One of the most dangerous cyber threats in the world has been stopped
The Emotet botnet has been dismantled by a global operation of law enforcement and judicial authorities. The network of infected servers has been used to clear the threat itself
How does Emotet work? A joint action by law enforcement and judicial authorities from around the world made it possible to disrupt the Emotet botnet by taking control of its infrastructure.In terms of effectiveness and number of victims, Emotet has been one of the most significant global cyber threats of the last decade, even going so far as to be defined by Sophos cybersecurity experts as “more dangerous than Wannacry”, the ransomware attack that in 2017 hit computers and networks globally. In 2014, Proofpoint identified the author of Emotet as the Threat Actor (Ta) 542 and has since observed hundreds of thousands of emails carrying malware daily.

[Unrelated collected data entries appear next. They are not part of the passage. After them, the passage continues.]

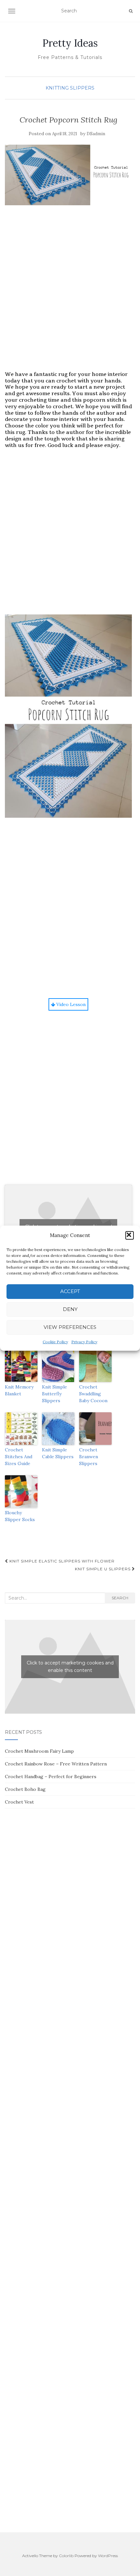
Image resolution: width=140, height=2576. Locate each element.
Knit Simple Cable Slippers (58, 1453)
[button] (129, 1235)
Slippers (82, 88)
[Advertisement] (70, 294)
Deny (70, 1309)
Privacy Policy (84, 1341)
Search (120, 1597)
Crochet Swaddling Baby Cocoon (93, 1393)
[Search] (130, 11)
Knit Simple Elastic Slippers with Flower (61, 1561)
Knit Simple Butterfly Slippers (54, 1393)
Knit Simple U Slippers (103, 1568)
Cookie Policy (55, 1341)
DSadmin (96, 134)
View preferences (70, 1327)
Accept (70, 1291)
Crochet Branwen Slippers (88, 1456)
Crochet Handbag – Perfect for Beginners (50, 1776)
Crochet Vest (19, 1802)
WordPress (108, 2555)
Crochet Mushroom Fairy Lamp (39, 1751)
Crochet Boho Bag (25, 1789)
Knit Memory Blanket (19, 1390)
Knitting (57, 88)
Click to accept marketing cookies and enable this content (70, 1666)
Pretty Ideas (70, 43)
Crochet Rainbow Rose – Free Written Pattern (56, 1764)
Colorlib (66, 2555)
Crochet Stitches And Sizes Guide (18, 1456)
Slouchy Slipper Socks (20, 1516)
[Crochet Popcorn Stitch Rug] (68, 175)
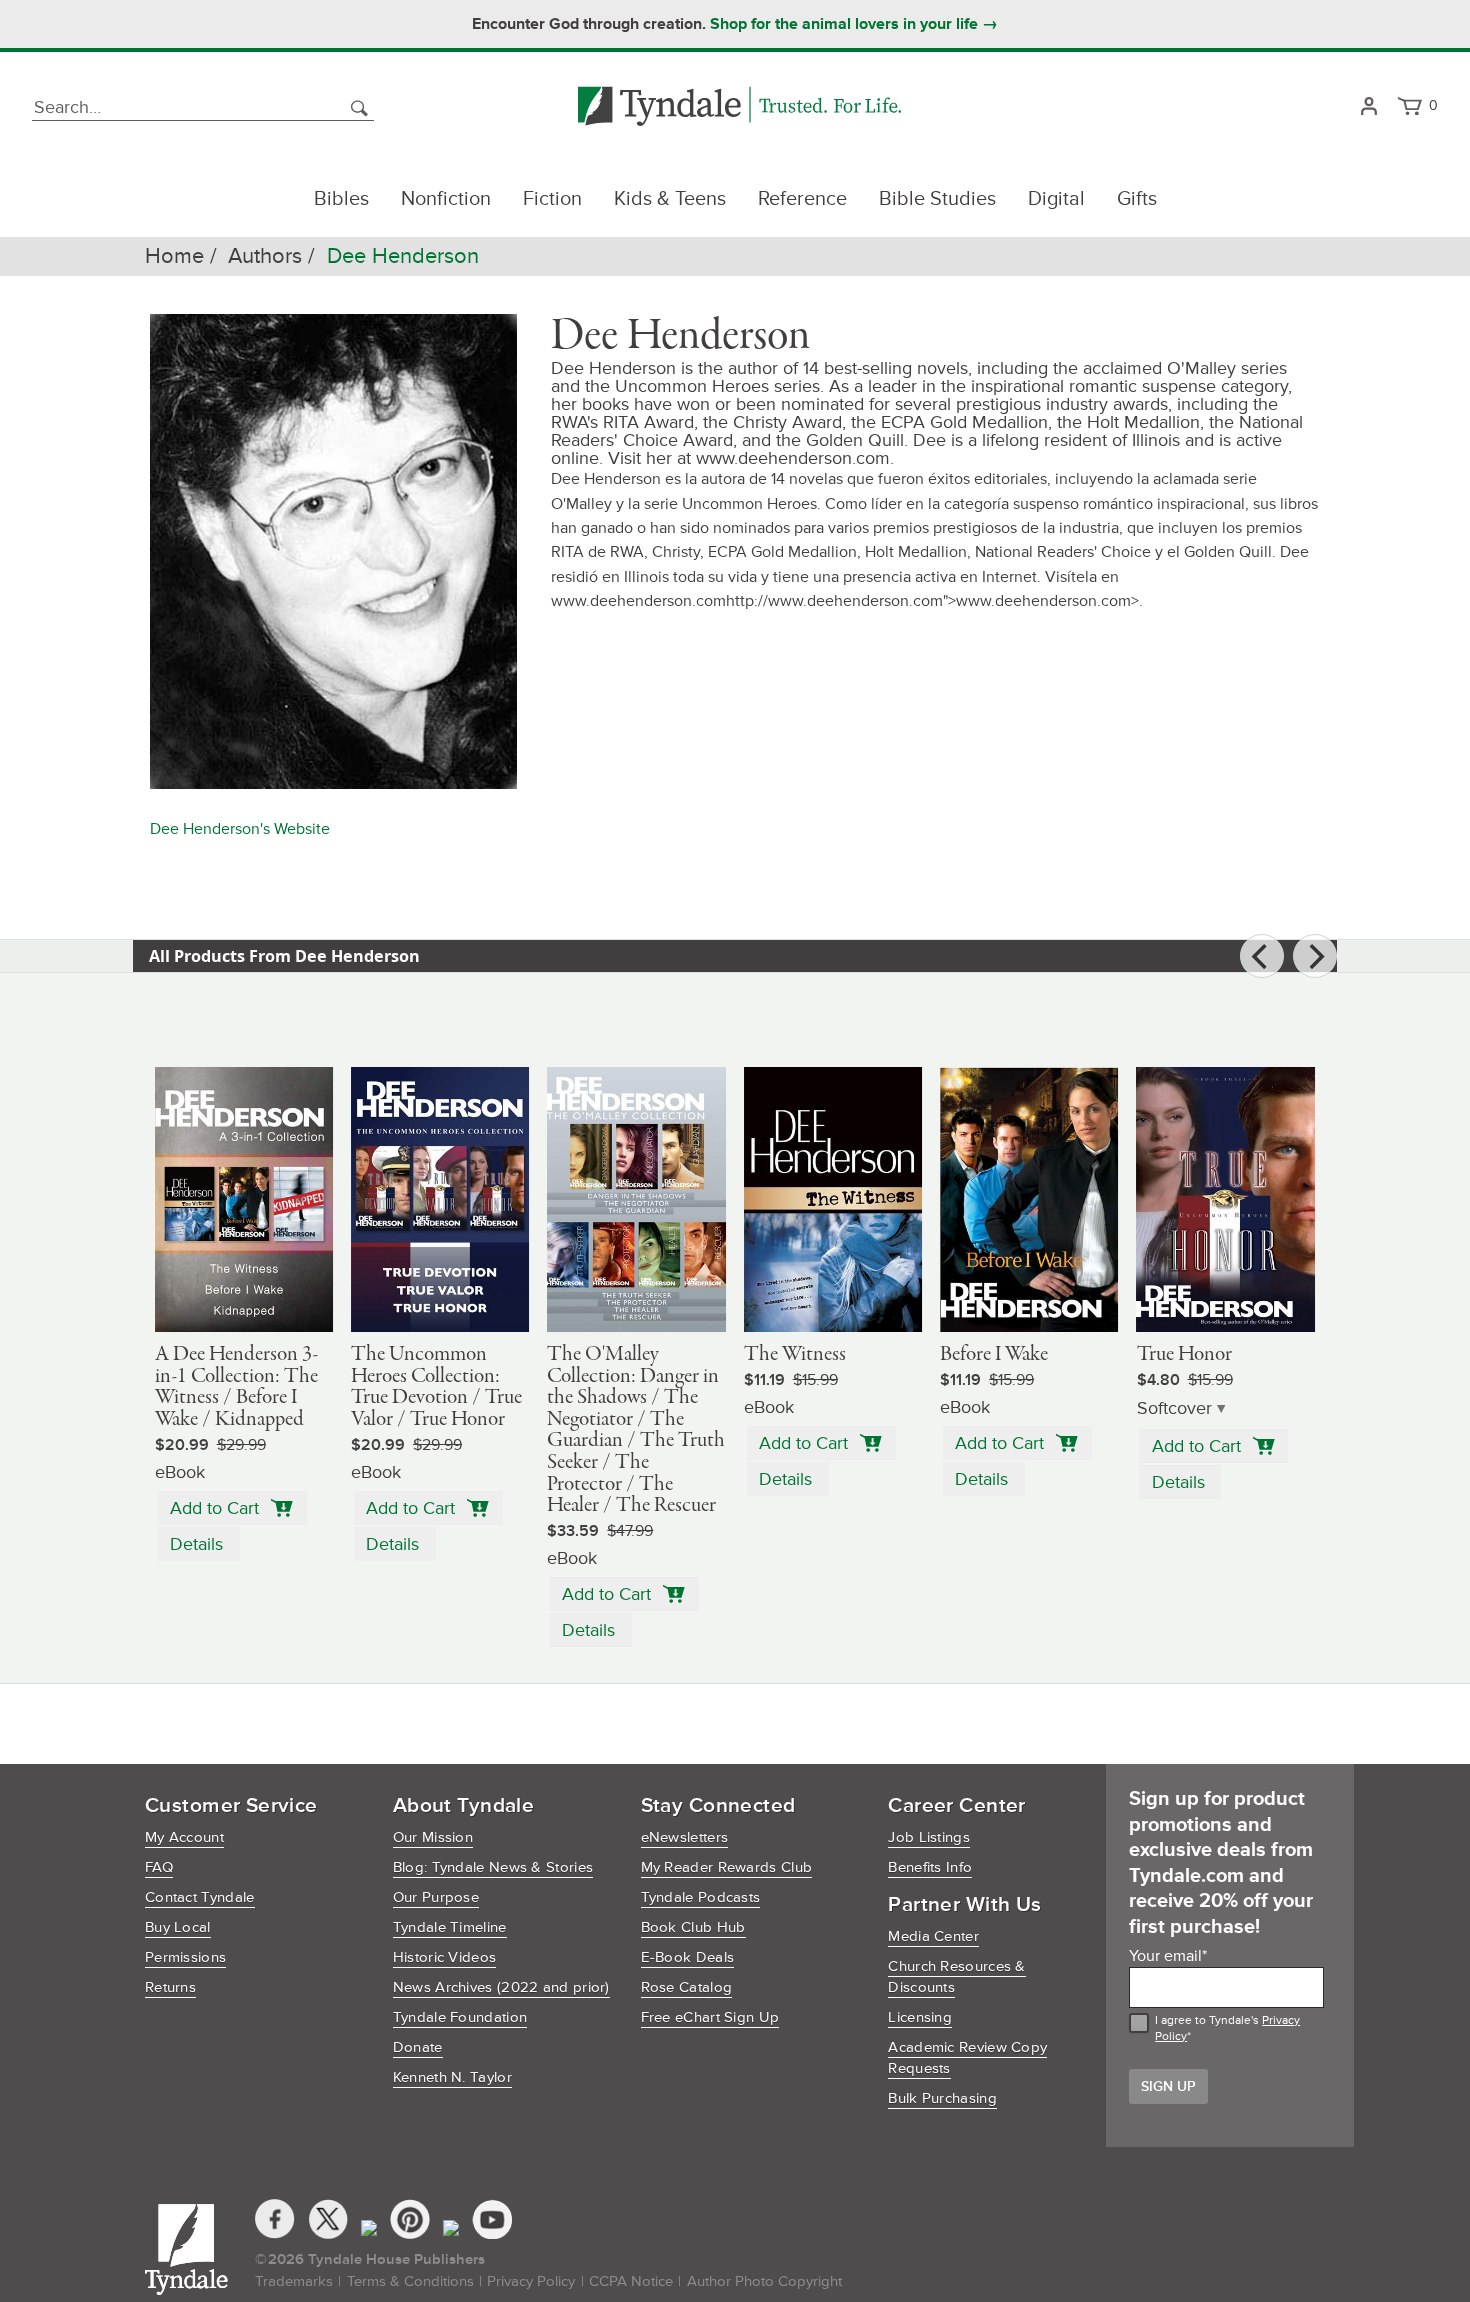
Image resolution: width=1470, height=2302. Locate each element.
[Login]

The Emotet shutdown was the result of an effort joint law enforcement agency of the Netherlands, Germany, United States, United Kingdom, France, Lithuania, Canada and Ukraine, coordinated internationally by Europol and the European Union Agency for Criminal Judicial Cooperation, Eurojust.
RT @LindseyOD123: It's been a week since the #Emotet malware takedown by law enforcement - and no activity has since been detected.
— Ludovic R. (@_PrivacyCanada) February 4, 2021
"I quite literally am able to sleep a little better," says Sherrod DeGrippo (@sherrod_im) with @proofpoint.
… pic.twitter.com/TBwCRYxCCB
The infrastructure that was used by Emotet involved several hundred servers scattered all over the world and all equipped with the necessary functionalities to remotely manage the computers of infected victims, spread the malware to new targets and serve as support for other cybercriminal groups. The presence of so many servers located around the world served to increase the resilience of the botnet against removal attempts.
Precisely for this reason, the authorities and law enforcement agencies involved in the operation collaborated to create a strategy that made it possible to unplug the botnet. To do so they used an innovative and unique approach of its kind by taking control of the botnet from the inside and then redirecting the infected computers of the victims to it, thus stopping the spread of malware.
"Considering that this action seems to have been ported to the botnet backend infrastructure, it could really be the end of it. Furthermore, if the perpetrators behind the botnet (TA542) have been arrested or somehow their activity interrupted, this could also have a significant impact on the potential of future operations, ”said Sherrod DeGrippo, senior director of threat research and detection at Proofpoint. .
Finally, as part of the criminal investigation conducted by the Dutch National Police into Emotet, a database containing email addresses, usernames and passwords stolen by cybercriminals was discovered. Users can check if the address has been compromised via the Dutch police site.